Cacau recém-quebrado, polpa fresca. Foto: Ciapra
Cacau recém-quebrado, polpa fresca. Foto: Ciapra

Ao caminhar pelas lavouras de cacau no sul da Bahia e degustar a fruta diretamente do pé, uma frase imperativa ressoa: “não joguem a amêndoa fora, coloquem aqui, está valendo ouro!”. 

A orientação parte da presidente-executiva da Associação Nacional das Indústrias Processadoras de Cacau (AIPC), Anna Paula Losi, que, além de conhecer a realidade das moageiras, também faz questão de acompanhar de perto o trabalho duro de milhares de cacauicultores Brasil afora. 

Anna Paula Losi, presidente-executiva da AIPC. Foto: Ana Lee Sales/Banco de Imagens AIPC e CocoAction Brasil

Se por um lado a indústria se depara com déficit da matéria-prima, por outro, o produtor tem encontrado nas cotações motivos para sorrir: os preços da commodity bateram recordes neste ano. Desta forma, se de amêndoa em amêndoa se chega a uma tonelada, desperdício é uma palavra proibida no setor.

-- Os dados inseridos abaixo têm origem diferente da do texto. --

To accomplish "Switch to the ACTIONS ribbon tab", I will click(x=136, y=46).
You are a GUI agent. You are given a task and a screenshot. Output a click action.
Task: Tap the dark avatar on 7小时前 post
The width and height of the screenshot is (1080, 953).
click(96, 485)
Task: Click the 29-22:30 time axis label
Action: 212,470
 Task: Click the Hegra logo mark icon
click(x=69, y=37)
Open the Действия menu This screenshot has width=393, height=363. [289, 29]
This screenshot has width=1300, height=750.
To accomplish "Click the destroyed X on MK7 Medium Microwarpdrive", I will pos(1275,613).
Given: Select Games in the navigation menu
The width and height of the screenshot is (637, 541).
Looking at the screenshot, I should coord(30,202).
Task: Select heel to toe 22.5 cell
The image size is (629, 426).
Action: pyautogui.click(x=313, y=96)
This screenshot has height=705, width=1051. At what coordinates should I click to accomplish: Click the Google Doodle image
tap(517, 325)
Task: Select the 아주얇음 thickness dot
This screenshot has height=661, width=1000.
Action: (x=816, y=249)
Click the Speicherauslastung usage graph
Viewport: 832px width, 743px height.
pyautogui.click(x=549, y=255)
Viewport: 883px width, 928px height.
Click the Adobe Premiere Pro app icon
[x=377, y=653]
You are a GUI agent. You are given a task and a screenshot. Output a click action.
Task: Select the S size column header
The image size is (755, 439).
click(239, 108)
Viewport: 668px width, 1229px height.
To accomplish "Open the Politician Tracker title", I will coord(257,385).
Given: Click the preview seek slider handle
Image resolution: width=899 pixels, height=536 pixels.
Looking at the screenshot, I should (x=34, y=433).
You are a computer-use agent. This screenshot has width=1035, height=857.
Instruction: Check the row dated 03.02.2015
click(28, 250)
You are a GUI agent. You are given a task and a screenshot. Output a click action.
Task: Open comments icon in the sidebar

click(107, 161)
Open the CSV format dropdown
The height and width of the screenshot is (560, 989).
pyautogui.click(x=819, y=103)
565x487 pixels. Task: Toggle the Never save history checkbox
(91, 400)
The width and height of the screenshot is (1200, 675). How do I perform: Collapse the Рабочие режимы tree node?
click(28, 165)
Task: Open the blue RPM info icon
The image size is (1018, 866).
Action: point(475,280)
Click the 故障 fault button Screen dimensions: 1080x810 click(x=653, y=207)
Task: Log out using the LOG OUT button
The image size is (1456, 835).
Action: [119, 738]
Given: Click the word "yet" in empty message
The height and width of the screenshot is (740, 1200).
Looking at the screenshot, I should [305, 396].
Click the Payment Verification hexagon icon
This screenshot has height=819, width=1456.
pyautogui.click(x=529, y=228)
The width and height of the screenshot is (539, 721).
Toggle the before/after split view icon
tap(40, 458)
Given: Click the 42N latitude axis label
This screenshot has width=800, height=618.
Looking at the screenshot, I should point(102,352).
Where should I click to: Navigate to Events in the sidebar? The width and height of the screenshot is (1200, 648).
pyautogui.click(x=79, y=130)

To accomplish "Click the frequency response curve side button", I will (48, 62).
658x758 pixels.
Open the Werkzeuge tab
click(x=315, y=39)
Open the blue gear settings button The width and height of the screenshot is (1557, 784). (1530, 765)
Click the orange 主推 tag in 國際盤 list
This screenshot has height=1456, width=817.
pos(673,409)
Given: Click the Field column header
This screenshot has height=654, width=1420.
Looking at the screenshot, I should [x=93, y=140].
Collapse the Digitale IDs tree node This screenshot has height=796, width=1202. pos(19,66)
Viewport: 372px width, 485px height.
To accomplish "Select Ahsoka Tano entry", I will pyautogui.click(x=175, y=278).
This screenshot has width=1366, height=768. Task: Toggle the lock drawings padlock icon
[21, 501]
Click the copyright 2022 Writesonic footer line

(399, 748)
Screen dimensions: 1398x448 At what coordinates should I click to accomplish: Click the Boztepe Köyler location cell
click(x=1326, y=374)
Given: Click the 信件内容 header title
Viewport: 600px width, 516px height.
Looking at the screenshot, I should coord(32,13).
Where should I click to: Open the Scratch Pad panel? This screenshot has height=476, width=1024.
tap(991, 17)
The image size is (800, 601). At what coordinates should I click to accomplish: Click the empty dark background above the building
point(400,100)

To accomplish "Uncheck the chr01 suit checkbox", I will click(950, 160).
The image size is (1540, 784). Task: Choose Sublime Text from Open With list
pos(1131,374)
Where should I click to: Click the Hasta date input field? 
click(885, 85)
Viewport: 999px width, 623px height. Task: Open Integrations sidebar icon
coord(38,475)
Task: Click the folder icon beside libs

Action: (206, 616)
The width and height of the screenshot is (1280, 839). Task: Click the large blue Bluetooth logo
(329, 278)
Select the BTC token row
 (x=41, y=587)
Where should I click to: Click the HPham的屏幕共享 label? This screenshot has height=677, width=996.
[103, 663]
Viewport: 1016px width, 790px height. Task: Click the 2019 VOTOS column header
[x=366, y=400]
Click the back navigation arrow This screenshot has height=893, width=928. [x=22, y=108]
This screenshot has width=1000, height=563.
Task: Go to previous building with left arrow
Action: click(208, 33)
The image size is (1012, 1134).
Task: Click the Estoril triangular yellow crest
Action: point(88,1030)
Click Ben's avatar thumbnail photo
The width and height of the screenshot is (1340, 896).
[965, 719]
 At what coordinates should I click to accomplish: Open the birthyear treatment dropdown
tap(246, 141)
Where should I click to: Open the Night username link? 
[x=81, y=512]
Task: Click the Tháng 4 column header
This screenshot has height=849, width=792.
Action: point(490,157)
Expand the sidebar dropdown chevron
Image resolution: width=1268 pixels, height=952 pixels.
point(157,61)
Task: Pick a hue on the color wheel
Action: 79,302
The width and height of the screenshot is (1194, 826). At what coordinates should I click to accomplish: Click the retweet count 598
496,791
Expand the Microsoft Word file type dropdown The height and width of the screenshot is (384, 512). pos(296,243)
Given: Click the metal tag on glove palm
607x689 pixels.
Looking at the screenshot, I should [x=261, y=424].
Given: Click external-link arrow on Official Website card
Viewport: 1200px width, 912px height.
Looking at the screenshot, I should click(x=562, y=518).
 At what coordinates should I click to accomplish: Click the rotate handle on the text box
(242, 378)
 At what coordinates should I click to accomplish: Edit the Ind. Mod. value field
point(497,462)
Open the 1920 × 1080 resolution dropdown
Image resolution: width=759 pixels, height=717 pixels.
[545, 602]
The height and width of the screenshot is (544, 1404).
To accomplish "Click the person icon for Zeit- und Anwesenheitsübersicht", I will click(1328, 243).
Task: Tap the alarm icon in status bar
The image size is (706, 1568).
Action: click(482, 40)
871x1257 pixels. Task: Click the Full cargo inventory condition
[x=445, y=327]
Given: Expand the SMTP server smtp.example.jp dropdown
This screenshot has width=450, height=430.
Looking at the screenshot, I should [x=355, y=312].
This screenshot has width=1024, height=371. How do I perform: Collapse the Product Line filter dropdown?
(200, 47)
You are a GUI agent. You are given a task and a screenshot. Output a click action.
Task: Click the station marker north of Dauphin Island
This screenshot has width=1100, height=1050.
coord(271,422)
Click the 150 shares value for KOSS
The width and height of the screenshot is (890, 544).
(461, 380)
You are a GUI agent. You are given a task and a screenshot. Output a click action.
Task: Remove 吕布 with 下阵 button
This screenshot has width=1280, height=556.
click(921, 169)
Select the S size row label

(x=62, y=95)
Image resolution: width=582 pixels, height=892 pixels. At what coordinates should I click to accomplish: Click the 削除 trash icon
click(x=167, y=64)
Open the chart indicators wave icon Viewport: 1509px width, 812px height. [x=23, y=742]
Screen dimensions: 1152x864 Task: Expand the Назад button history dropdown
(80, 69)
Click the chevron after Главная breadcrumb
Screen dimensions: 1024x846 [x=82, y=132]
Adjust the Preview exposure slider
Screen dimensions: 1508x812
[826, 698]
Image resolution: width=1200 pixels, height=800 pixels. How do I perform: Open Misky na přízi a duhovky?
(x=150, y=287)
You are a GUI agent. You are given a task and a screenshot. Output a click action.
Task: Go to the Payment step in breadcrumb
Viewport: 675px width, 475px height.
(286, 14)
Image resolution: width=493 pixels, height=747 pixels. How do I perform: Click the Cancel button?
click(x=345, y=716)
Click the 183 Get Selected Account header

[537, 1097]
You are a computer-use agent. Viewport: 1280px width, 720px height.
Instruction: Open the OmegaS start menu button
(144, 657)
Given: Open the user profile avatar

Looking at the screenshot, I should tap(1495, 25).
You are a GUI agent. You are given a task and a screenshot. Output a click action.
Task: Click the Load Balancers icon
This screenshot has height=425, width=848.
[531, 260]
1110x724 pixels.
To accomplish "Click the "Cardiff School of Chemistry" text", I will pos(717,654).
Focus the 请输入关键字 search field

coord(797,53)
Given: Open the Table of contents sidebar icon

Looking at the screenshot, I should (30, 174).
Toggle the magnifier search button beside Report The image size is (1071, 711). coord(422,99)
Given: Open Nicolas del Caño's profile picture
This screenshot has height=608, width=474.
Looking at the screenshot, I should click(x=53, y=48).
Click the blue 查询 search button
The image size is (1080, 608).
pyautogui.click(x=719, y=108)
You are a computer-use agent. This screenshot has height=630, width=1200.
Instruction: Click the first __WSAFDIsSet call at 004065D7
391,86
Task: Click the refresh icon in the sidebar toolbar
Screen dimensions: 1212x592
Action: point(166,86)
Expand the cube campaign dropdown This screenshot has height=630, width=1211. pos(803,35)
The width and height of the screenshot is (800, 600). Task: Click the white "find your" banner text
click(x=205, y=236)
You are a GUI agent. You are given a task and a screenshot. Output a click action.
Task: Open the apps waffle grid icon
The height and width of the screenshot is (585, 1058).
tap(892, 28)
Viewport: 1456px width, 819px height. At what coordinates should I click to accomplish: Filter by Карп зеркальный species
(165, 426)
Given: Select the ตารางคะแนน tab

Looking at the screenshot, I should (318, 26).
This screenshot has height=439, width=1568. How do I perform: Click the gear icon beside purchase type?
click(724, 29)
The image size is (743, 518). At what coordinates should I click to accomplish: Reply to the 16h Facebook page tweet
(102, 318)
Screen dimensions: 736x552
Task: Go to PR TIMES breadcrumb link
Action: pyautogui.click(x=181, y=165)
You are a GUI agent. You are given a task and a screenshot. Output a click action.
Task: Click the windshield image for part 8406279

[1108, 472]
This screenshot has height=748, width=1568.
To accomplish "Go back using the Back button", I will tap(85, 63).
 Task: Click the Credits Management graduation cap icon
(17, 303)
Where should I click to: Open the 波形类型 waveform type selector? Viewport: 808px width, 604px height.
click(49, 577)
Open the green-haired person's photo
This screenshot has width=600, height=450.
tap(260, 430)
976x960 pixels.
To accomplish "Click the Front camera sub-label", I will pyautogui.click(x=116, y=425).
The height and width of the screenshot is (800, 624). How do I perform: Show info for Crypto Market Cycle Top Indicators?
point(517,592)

Em abril de 2024, o cacau chegou a ser negociado em torno de US$ 12 mil a tonelada na Bolsa de Nova Iorque. Neste segundo semestre, os preços têm variado entre US$ 7 mil e US$ 8 mil, patamar ainda elevado em comparação ao observado um ano antes, quando a tonelada chegava a US$ 3,5 mil. 

O cenário altista é justificado pela perspectiva de queda na oferta global do produto. De acordo com a Organização Internacional do Cacau (ICCO), o déficit da produção no mundo passa de 400 mil toneladas na atual temporada (2023/2024).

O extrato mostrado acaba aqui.